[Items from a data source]
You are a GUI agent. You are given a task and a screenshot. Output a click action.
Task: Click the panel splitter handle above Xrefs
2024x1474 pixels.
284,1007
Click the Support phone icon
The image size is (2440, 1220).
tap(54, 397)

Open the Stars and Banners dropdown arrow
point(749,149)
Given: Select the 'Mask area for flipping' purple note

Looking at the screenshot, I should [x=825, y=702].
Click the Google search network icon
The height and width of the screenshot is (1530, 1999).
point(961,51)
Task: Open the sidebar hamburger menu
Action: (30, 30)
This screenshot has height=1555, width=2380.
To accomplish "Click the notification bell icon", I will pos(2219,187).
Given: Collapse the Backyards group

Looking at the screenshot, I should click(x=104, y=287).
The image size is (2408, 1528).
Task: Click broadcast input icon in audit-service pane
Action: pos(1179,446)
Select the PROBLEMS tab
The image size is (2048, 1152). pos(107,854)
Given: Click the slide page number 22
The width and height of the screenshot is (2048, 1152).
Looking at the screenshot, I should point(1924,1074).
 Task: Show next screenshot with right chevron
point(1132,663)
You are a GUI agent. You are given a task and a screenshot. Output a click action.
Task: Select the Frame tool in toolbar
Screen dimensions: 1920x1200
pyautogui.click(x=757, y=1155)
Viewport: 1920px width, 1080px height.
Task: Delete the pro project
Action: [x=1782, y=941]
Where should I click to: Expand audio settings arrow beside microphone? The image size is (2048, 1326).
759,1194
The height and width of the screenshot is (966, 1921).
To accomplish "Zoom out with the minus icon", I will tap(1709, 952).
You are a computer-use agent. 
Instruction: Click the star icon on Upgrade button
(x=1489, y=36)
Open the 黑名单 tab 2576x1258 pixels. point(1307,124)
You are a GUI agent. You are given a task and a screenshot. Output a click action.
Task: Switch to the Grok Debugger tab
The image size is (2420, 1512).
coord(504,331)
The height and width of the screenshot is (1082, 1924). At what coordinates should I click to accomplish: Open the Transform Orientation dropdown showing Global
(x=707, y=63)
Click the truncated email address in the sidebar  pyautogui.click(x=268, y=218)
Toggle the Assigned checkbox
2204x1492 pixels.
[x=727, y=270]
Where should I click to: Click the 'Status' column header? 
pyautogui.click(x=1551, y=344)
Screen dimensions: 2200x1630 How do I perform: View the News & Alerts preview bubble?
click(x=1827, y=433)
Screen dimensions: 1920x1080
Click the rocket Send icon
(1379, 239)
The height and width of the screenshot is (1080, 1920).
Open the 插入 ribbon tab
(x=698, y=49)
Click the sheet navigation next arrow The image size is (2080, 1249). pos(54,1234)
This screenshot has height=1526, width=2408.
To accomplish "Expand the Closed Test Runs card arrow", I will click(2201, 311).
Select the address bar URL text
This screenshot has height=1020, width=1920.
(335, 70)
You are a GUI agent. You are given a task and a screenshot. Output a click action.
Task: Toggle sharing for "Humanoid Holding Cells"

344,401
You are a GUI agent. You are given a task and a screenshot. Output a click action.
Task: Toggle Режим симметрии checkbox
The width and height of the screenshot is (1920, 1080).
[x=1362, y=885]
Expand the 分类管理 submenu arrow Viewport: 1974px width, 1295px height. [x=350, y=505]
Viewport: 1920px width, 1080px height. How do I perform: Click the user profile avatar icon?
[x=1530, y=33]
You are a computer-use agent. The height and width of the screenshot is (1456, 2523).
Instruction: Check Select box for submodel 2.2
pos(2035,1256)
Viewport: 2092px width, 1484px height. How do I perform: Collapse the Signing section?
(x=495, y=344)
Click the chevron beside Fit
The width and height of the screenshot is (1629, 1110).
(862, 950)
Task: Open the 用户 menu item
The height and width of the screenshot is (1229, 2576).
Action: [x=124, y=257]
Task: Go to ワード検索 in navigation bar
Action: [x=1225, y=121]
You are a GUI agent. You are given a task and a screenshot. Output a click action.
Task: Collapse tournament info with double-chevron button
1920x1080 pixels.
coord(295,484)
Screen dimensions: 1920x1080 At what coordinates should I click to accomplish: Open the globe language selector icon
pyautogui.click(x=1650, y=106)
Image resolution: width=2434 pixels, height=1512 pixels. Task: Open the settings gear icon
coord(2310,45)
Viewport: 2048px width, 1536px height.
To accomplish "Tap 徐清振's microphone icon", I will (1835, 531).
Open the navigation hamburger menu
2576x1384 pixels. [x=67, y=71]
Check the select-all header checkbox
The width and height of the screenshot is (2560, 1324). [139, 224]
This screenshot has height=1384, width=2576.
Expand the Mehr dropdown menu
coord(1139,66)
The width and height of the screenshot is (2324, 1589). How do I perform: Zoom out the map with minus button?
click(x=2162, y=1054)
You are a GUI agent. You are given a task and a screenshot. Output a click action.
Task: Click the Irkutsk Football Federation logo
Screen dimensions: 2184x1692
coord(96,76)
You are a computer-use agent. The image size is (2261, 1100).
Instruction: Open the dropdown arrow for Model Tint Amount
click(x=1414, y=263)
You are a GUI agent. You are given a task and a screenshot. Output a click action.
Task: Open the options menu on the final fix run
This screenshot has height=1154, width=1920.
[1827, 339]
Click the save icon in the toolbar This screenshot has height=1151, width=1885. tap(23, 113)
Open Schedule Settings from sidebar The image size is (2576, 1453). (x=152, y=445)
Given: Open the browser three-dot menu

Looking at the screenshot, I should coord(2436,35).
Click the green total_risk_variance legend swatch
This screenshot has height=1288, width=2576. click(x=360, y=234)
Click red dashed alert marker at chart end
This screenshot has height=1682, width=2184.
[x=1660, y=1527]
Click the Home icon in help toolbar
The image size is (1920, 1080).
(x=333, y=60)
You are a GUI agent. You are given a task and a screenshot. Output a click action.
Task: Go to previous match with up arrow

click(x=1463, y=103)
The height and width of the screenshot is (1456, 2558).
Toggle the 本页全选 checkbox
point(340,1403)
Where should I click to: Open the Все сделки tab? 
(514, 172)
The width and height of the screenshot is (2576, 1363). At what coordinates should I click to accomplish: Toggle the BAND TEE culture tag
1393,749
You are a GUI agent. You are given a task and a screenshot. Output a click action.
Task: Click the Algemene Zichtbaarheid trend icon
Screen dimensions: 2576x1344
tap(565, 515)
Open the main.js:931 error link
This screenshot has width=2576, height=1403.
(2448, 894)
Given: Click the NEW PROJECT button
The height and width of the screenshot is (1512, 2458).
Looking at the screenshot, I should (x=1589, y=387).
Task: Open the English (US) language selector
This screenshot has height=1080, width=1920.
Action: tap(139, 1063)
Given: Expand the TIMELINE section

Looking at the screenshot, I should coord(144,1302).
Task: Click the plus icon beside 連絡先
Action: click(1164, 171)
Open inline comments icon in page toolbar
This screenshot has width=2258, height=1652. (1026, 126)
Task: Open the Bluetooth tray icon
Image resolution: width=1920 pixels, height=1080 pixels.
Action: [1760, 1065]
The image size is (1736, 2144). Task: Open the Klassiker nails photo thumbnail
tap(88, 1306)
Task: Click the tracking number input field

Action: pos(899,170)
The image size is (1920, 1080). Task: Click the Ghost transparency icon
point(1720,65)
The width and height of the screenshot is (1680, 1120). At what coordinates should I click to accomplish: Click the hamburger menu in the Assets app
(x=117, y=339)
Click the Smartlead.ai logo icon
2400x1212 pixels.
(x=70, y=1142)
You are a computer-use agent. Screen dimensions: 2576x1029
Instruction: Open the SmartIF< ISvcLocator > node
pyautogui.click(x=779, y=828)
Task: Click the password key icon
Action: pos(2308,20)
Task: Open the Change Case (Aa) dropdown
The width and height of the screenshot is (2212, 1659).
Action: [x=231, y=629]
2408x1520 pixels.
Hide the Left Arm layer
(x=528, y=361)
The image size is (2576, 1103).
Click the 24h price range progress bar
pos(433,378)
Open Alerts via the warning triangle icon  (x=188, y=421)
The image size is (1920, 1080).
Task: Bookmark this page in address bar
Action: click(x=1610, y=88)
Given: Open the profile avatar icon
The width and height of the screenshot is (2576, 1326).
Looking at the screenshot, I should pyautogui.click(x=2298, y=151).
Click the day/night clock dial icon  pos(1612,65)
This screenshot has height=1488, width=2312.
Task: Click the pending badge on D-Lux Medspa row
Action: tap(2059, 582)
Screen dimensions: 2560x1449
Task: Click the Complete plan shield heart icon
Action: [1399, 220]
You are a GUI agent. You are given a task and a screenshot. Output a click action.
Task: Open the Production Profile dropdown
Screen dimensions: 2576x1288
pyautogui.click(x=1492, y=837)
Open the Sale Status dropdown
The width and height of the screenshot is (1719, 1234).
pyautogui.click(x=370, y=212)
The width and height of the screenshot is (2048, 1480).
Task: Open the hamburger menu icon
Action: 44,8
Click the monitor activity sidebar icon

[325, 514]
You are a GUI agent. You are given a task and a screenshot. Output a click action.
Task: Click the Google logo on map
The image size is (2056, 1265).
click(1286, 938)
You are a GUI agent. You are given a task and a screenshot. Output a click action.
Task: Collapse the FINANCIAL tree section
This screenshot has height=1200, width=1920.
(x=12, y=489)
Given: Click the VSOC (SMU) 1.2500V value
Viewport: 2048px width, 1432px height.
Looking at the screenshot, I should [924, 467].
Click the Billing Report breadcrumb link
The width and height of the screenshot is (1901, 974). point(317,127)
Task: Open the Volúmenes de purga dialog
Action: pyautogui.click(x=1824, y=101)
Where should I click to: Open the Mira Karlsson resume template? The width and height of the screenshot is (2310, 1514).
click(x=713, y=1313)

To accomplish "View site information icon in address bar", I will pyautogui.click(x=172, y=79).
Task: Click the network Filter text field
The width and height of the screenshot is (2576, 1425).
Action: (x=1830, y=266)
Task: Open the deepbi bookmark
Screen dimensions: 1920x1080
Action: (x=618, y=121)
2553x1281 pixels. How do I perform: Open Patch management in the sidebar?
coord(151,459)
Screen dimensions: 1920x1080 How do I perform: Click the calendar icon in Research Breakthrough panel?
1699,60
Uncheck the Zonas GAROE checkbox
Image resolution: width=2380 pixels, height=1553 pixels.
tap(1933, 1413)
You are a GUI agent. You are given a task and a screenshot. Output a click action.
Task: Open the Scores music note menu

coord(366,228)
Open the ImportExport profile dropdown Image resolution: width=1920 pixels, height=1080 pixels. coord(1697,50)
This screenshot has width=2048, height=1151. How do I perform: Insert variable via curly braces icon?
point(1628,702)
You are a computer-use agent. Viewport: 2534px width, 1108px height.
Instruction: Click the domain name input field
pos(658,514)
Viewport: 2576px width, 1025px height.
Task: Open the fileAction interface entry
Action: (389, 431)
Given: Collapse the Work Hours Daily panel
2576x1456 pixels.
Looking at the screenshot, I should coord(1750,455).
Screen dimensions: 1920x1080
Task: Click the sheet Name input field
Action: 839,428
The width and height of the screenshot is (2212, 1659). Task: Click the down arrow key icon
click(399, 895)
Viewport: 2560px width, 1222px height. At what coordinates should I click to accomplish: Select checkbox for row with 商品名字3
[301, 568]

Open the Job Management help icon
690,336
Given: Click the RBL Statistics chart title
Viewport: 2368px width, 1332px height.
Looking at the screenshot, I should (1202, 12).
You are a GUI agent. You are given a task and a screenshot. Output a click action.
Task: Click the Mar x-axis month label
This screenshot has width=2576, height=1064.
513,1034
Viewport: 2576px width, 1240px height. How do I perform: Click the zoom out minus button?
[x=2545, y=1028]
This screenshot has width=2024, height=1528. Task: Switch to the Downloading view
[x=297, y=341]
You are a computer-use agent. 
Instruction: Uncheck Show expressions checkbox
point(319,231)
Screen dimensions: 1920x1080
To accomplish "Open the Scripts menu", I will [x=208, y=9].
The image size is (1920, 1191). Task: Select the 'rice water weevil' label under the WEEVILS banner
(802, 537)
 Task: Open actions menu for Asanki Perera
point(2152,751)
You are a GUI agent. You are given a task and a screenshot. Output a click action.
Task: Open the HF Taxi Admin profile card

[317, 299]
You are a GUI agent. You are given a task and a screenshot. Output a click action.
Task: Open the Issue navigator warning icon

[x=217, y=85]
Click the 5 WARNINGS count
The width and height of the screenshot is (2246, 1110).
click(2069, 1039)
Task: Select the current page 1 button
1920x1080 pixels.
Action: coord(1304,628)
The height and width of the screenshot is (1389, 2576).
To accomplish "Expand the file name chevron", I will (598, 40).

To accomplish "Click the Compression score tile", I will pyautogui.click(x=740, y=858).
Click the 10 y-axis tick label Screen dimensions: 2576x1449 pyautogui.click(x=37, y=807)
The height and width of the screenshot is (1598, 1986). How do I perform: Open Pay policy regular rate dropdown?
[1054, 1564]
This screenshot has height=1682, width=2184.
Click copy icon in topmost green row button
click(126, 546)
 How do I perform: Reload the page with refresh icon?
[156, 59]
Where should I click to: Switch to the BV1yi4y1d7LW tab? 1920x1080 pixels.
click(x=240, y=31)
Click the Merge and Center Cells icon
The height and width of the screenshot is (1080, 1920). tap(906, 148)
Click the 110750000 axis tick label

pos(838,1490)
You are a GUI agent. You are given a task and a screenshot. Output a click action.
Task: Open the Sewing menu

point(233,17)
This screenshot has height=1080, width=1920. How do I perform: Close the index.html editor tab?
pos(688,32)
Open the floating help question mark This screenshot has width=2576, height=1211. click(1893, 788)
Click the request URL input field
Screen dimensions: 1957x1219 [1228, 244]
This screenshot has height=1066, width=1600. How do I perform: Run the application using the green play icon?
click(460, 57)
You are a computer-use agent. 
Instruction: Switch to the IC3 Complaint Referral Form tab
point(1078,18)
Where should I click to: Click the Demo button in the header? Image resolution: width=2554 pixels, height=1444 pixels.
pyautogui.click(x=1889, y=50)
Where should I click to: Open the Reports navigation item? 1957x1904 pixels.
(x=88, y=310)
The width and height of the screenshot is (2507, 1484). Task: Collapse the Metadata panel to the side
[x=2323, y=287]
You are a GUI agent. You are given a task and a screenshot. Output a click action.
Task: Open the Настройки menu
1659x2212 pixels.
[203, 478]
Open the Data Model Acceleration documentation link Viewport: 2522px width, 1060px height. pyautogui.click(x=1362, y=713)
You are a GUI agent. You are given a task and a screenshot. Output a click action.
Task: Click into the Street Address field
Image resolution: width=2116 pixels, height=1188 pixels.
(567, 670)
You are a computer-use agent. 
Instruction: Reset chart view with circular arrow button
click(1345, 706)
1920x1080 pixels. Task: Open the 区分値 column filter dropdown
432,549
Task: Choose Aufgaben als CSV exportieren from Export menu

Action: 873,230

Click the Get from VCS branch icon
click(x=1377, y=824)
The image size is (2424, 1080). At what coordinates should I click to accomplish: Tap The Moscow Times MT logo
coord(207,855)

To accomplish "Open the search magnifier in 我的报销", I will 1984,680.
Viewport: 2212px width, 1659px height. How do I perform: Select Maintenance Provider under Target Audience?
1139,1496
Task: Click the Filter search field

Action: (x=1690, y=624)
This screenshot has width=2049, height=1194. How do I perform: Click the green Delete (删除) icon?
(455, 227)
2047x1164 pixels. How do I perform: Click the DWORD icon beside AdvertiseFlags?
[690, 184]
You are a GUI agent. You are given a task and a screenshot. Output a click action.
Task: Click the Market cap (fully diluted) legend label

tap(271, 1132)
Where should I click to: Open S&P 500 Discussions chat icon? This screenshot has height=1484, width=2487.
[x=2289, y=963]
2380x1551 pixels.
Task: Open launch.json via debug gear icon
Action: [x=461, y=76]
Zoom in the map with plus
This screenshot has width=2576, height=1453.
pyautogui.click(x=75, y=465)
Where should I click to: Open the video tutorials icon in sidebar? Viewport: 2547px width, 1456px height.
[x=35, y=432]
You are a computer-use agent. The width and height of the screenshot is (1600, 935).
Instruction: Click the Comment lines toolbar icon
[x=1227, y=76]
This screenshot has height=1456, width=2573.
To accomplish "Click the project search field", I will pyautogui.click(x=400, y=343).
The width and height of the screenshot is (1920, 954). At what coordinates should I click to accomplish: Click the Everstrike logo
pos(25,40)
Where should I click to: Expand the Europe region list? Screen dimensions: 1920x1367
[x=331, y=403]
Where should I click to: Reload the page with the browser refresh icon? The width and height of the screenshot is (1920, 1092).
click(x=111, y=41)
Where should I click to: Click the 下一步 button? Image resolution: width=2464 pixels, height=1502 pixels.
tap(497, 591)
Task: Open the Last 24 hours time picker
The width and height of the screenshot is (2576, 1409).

*PROBLEM DESCRIPTION*
Using the entries above, return exactly the lines from the line with "Where should I click to: Click the Demo" to the line with "Task: Open the Настройки menu", counting both of those lines.

*PROBLEM SOLUTION*
Where should I click to: Click the Demo button in the header? Image resolution: width=2554 pixels, height=1444 pixels.
pyautogui.click(x=1889, y=50)
Where should I click to: Open the Reports navigation item? 1957x1904 pixels.
(x=88, y=310)
The width and height of the screenshot is (2507, 1484). Task: Collapse the Metadata panel to the side
[x=2323, y=287]
You are a GUI agent. You are given a task and a screenshot. Output a click action.
Task: Open the Настройки menu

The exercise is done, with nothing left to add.